▶ **Your objective**: Retype the data exactly, everything from the line containing "This screenshot has height=730, width=1297." down to the end of the data, both ends included. Leave the pictures out of your answer.

▶ **Supplied information**:
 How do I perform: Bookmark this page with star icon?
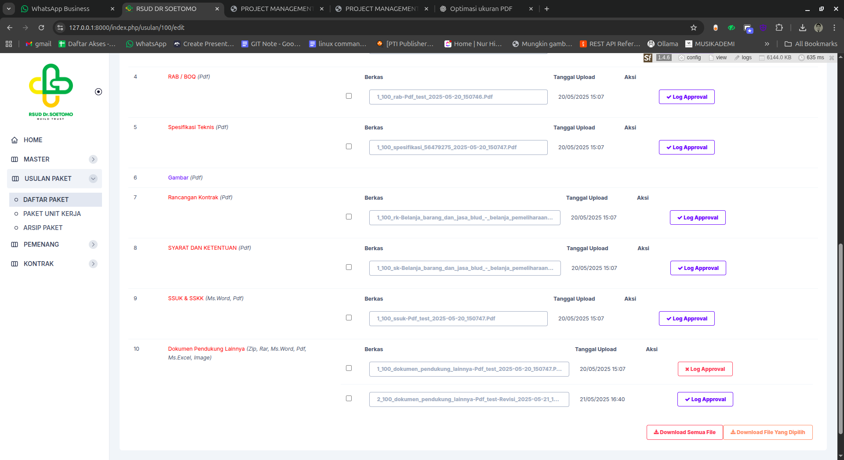point(694,28)
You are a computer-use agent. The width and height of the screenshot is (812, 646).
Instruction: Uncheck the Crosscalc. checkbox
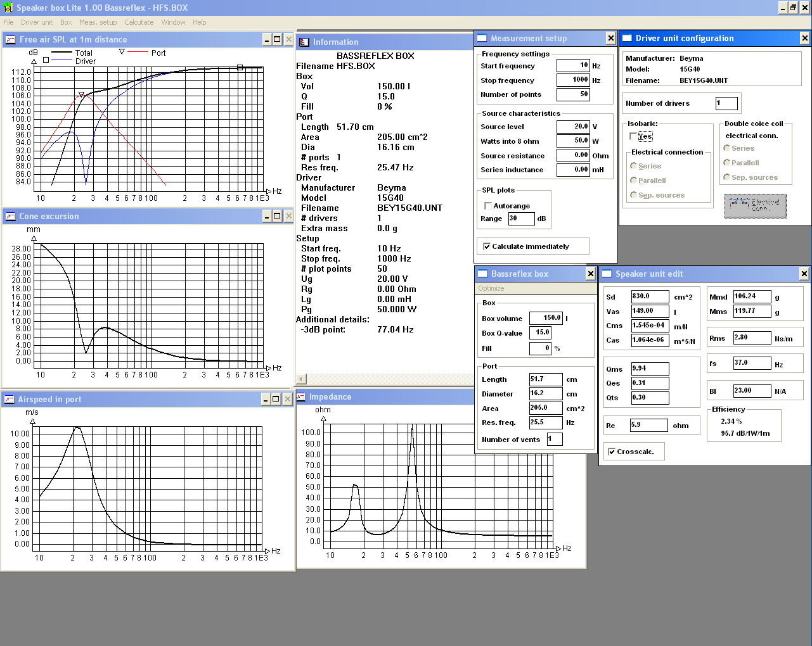coord(611,452)
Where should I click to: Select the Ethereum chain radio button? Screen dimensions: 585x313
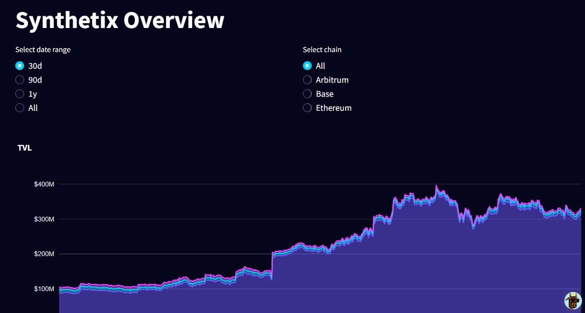coord(307,108)
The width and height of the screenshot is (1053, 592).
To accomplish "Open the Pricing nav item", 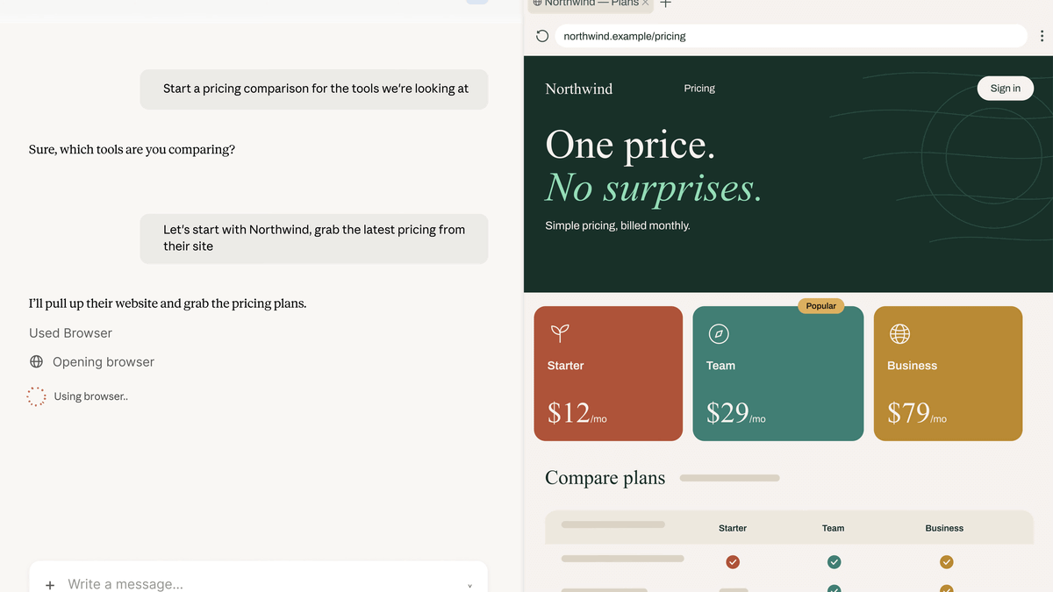I will pyautogui.click(x=699, y=89).
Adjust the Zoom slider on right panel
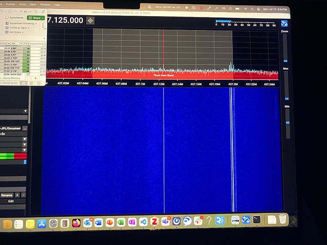Image resolution: width=327 pixels, height=245 pixels. tap(286, 60)
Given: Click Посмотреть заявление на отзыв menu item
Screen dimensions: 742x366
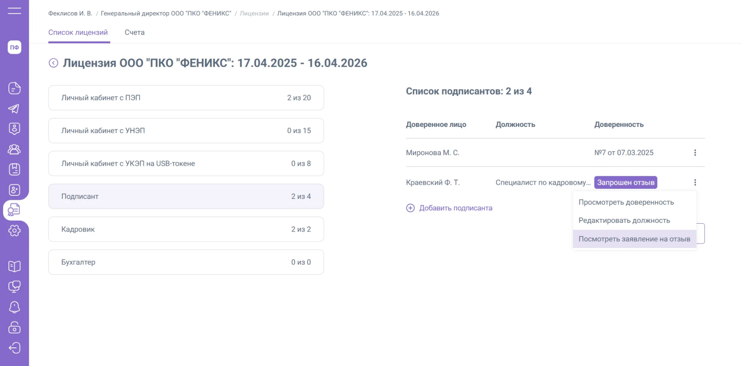Looking at the screenshot, I should coord(634,239).
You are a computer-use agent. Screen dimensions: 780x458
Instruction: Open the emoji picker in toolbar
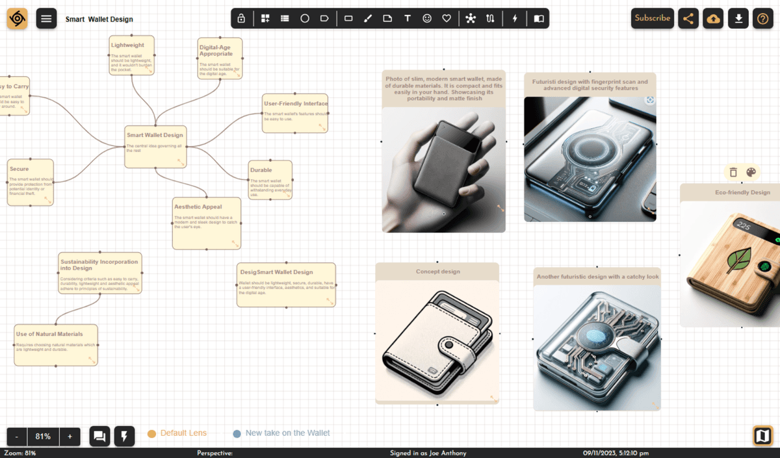click(x=427, y=19)
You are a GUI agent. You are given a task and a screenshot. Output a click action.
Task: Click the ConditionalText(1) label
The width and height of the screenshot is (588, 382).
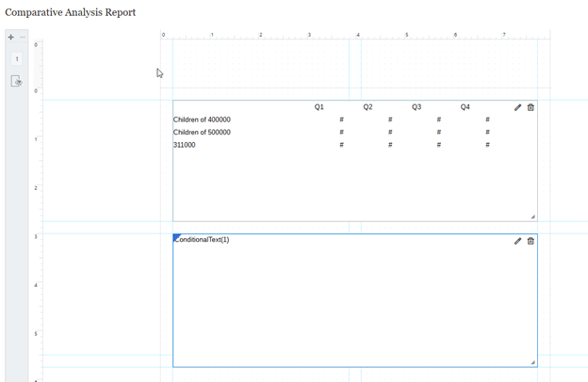pyautogui.click(x=204, y=240)
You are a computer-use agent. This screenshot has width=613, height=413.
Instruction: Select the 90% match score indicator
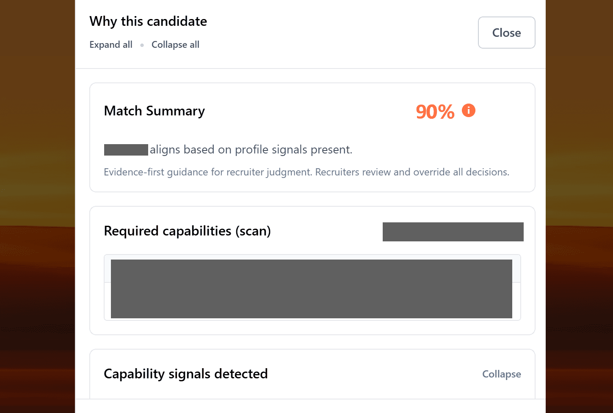click(x=435, y=111)
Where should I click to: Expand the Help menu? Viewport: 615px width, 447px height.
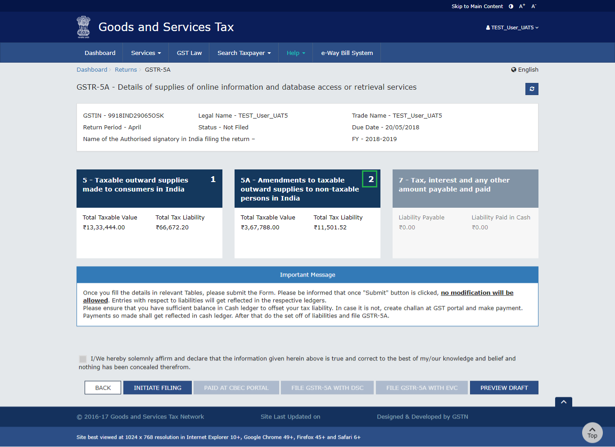tap(296, 53)
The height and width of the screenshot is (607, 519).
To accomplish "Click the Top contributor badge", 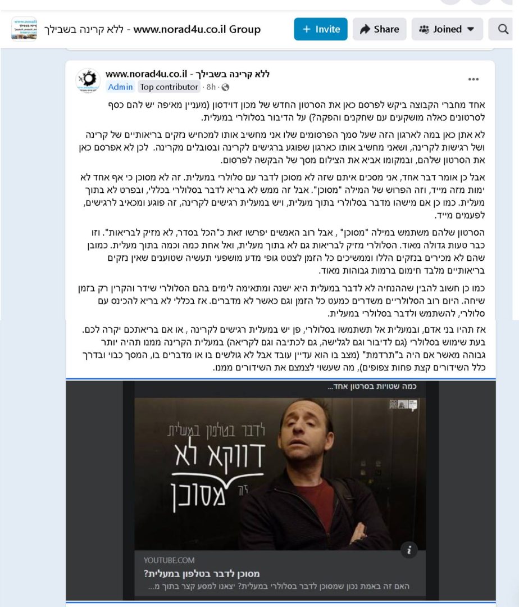I will point(169,87).
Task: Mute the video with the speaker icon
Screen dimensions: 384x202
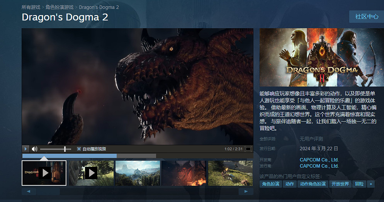Action: coord(34,149)
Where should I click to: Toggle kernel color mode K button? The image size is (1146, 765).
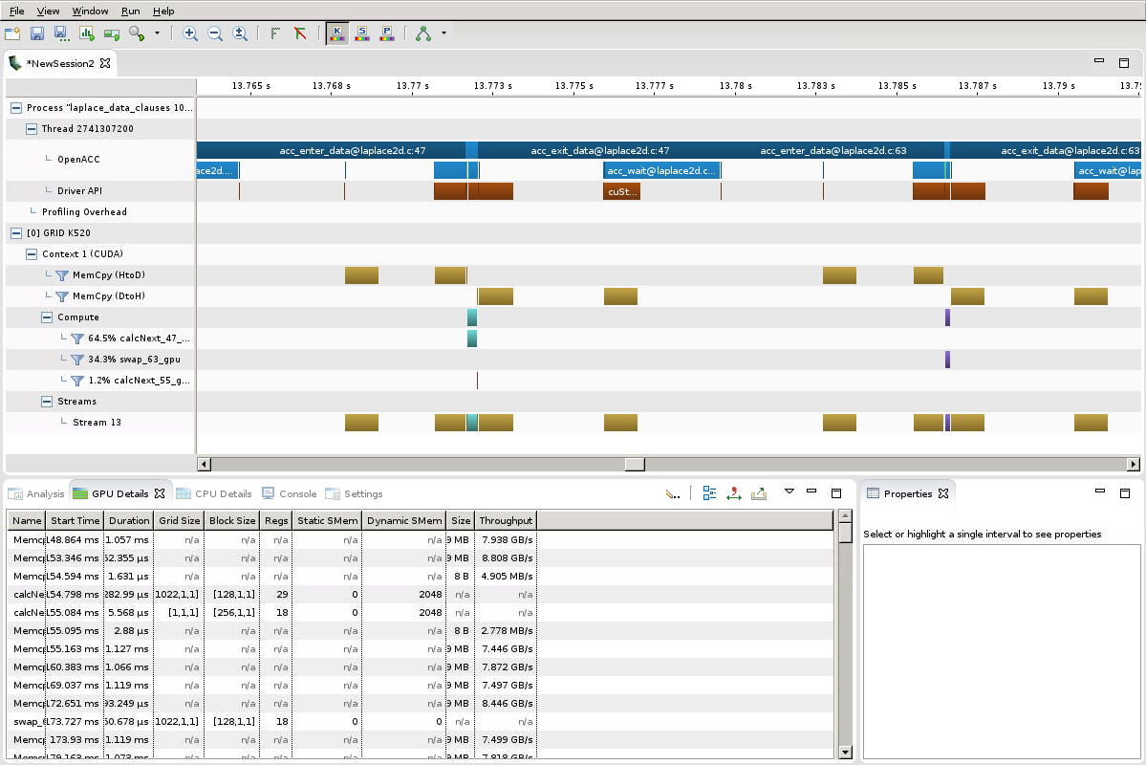coord(337,33)
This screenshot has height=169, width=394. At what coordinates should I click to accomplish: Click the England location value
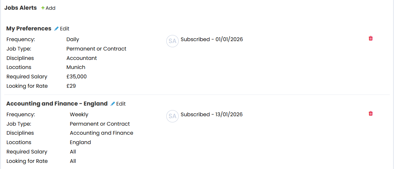click(x=80, y=142)
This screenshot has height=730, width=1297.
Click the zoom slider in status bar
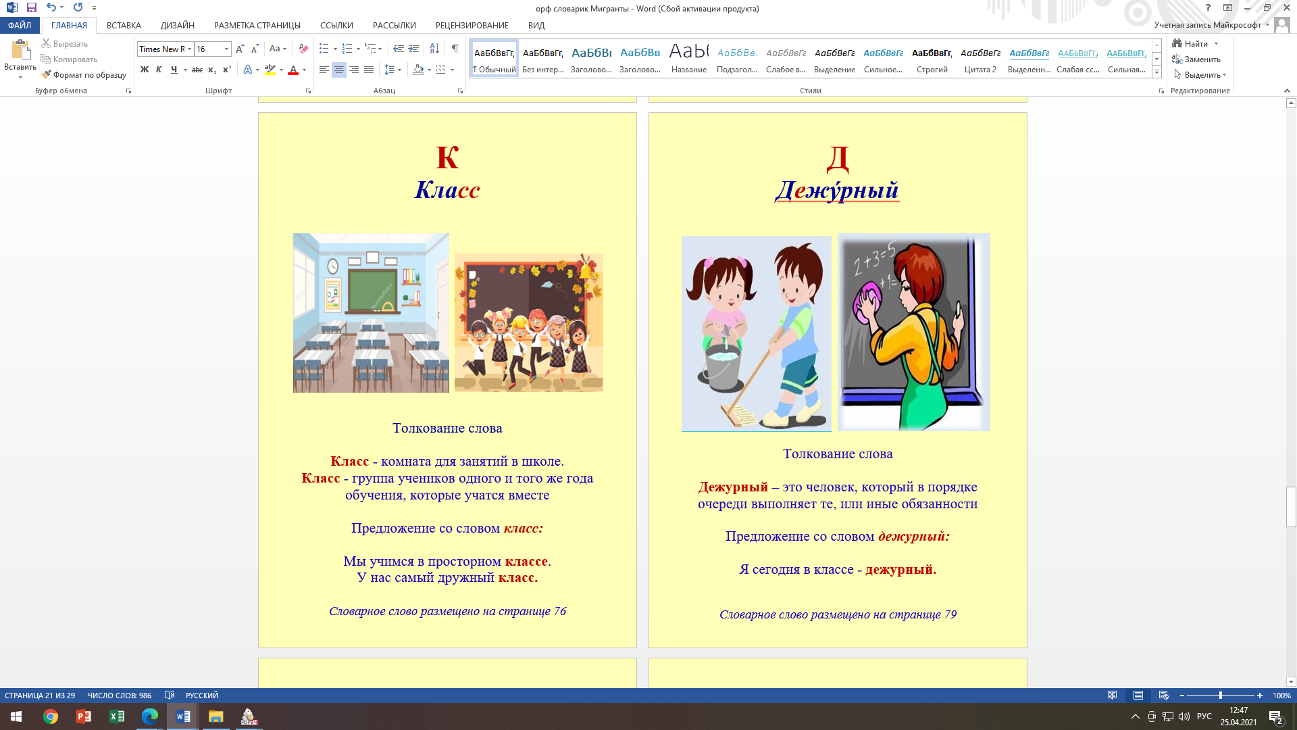point(1220,696)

▶ **Expected output**:
This screenshot has height=730, width=1297.
Click the zoom slider in status bar
point(1220,696)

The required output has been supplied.